Email campaign builder
Solution to a problem
This project is an MJML-based email campaign builder that lets you develop, preview, and export multiple email templates across multiple clients and campaigns from a single codebase. Its value is in making email production repeatable and scalable: the same build tooling, component library, and preview UI can be reused, while still allowing each client/campaign to have its own templates, content, and branding.
It was built originally to solve an internal agency workflow problem: reviewing large batches of campaign emails and sharing progress with clients quickly. In practice, a single campaign could mean hundreds of emails—not because every email was uniquely designed, but because the same template was localized into many languages and variants where only the copy changed. This project made that scalable by separating template structure from copy, generating consistent outputs per language/variation, and providing a simple preview/export surface that teams could use to review and deliver work-in-progress to clients without friction.
Key features (Developer perspective)
From a developer POV, the project is organized around configuration-driven builds. Clients and campaigns are defined in a central config, and builds can be scoped to a single client (useful for isolated development and safer deliveries) or run across everything. Templates are code (MJML + shared components) and content is data-driven, which keeps layout logic separate from copy.
A shared component library sits underneath templates so common patterns (buttons, header/footer, reusable layout primitives) don't get reimplemented per campaign. This makes it easier to keep styling consistent, improve accessibility once, and update many templates safely.
The build process produces static HTML outputs with a deterministic folder structure, and it includes cleanup so removed templates/variations/languages don't leave stale artifacts in the output folder. This makes builds “truthful”: the output mirrors what exists in source.
Key features (Project manager perspective)
From a PM/stakeholder POV, the preview UI is the hub for review and delivery. Emails can be browsed by client, campaign, language, and email variation, then exported as PNG or PDF. Exports respect the selected screen width (defaulting to 600px), and PDF export paginates long emails so content continues onto the next page instead of being cut off.
Because builds can be scoped to a single client, it's easy to generate and share just the relevant output with a specific client—without exposing other clients' assets or drafts. This also supports parallel work: multiple clients/campaigns can be developed independently without breaking each other.
Technologies used
The project uses Node.js for the build pipeline and local server, MJML for responsive email markup, and a lightweight vanilla HTML/CSS/JavaScript preview UI. For exporting, it uses browser-side rendering to generate PNG and PDF outputs, and it packages multiple PNGs into a single ZIP for convenient downloading.
How the workflow looks in practice
A typical workflow starts with selecting (or creating) a client and campaign, then defining one or more templates for that campaign. The campaign establishes the shared baseline (theme/layout/footer), while each template defines its own section structure (e.g., hero + feature grid vs. announcement + FAQ).

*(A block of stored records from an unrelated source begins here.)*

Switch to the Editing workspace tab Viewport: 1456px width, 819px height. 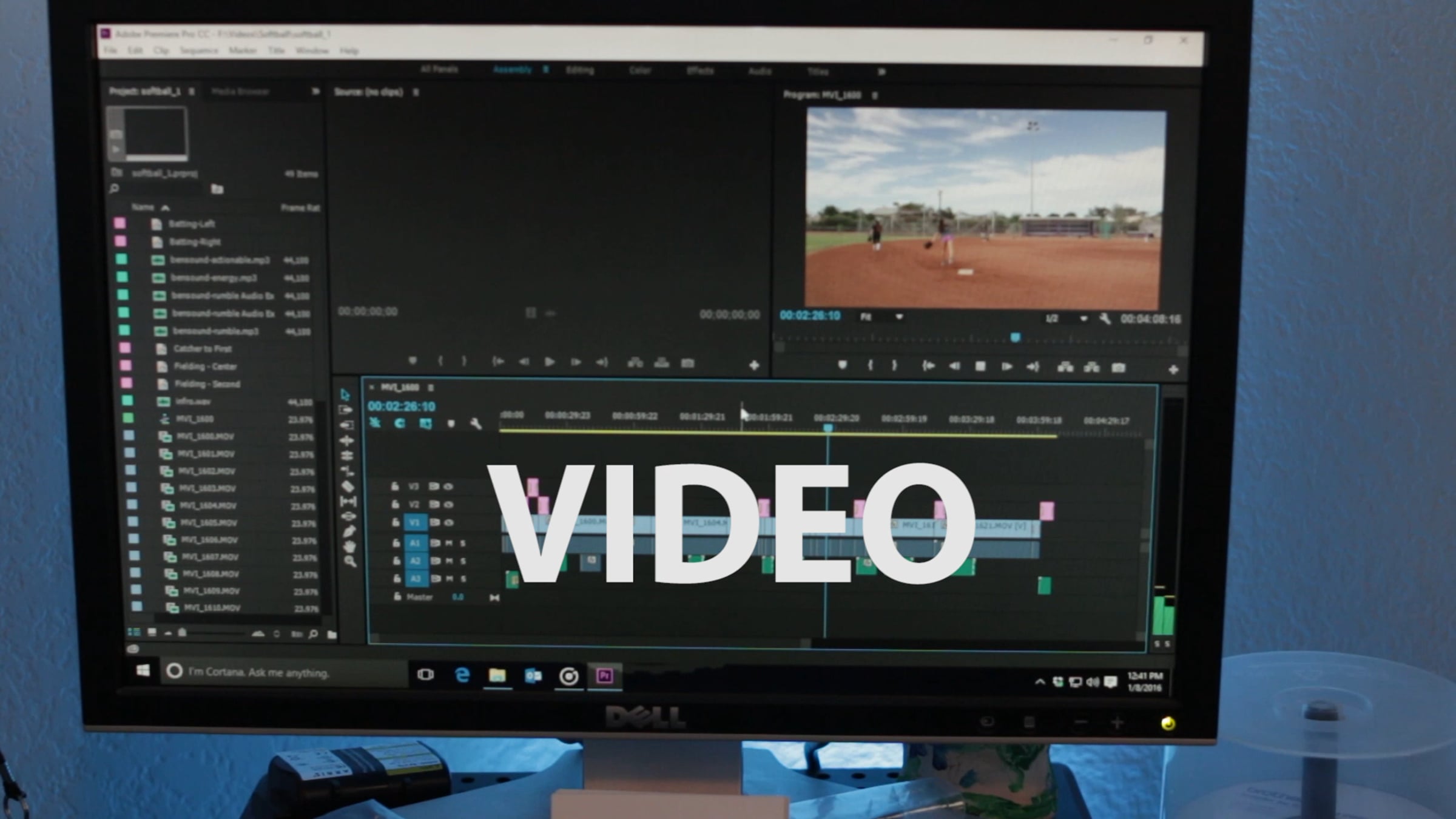[x=579, y=70]
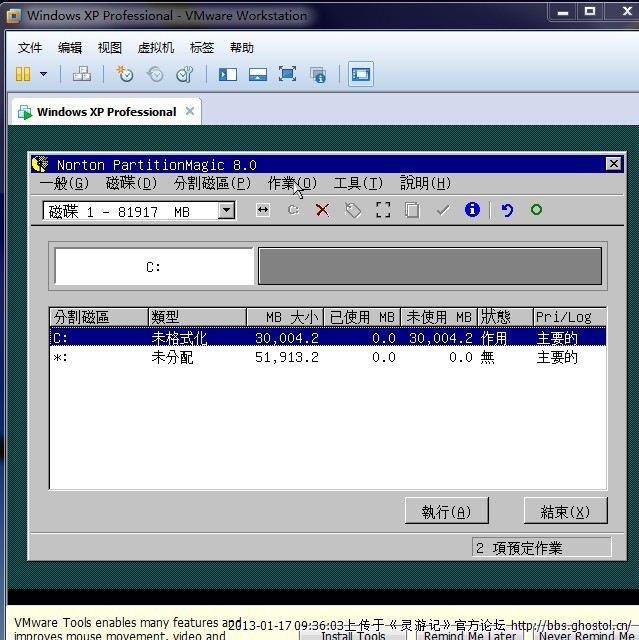Open the VMware 虚拟机 menu
Image resolution: width=639 pixels, height=640 pixels.
click(x=155, y=47)
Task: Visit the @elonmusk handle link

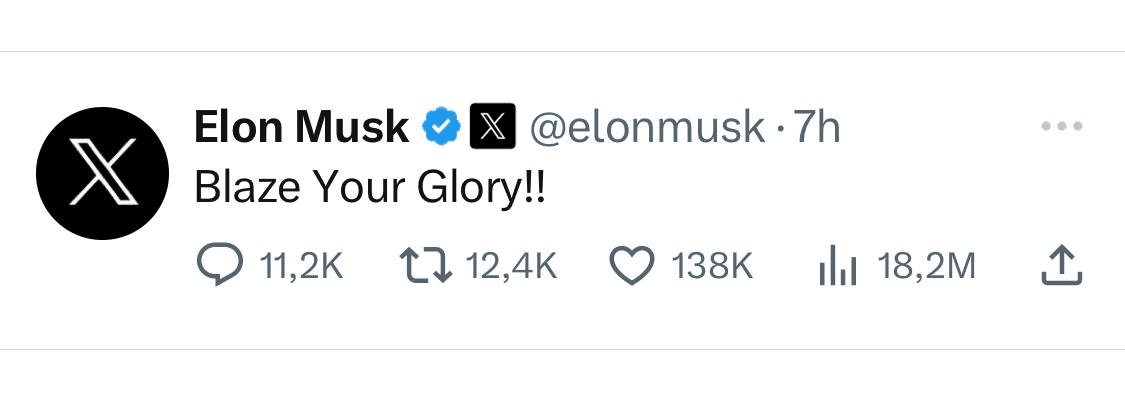Action: coord(647,128)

Next, copy is authored in data.js per template, split by language (e.g., en‑US, es‑US) and by email variation. This is where headlines, body text, CTAs, links, and any per-variation values live—so localized versions can scale without duplicating template markup.

When you run the build (optionally scoped to a single client), the system generates static HTML outputs into a predictable folder structure. The preview UI then lets you browse by client → campaign → language → email, review the rendered output, and quickly spot layout or copy issues.
Finally, for stakeholder review or delivery, you can select one or more emails and export them as PNG (zipped) or PDF (with long emails continuing across pages). This makes it easy to share progress with a client—either as individual assets or as a set—without exposing other clients' work or requiring them to run the project locally.

Next steps (planned improvements)
A natural next step is adding “Send test email” via Brevo directly from the preview UI (select an email, enter a recipient address, send). That closes the loop from “build → preview → export” to “build → preview → send,” which is often the fastest path to validate rendering in real inboxes.
Notes/comments on emails (per variation and language) to capture feedback and approval status without external spreadsheets.
Unit tests for the build pipeline (output paths, cleanup behavior, template discovery, language scoping) and for shared components (ensuring valid MJML attributes, consistent defaults).
A small validation layer to catch missing copy keys or invalid MJML props early with clear error messages.
Areas to improve further
If the project grows (more components, more clients, heavier UI), a next improvement could be adding a formal bundling step (e.g., Vite/Webpack) primarily for long-term maintainability: automatic minification, cache busting, and easier dependency management. Another worthwhile enhancement is stronger accessibility defaults (consistent landmarks, alt text patterns, focus states) baked into shared components so every new template inherits good practices automatically.
On the technical side, improving the build performance (e.g., by parallelizing builds or caching unchanged templates) would make it more efficient as the number of clients/campaigns grows. Enhancing the preview UI with features like side-by-side comparisons of variations or a more advanced filtering system would further streamline the review process.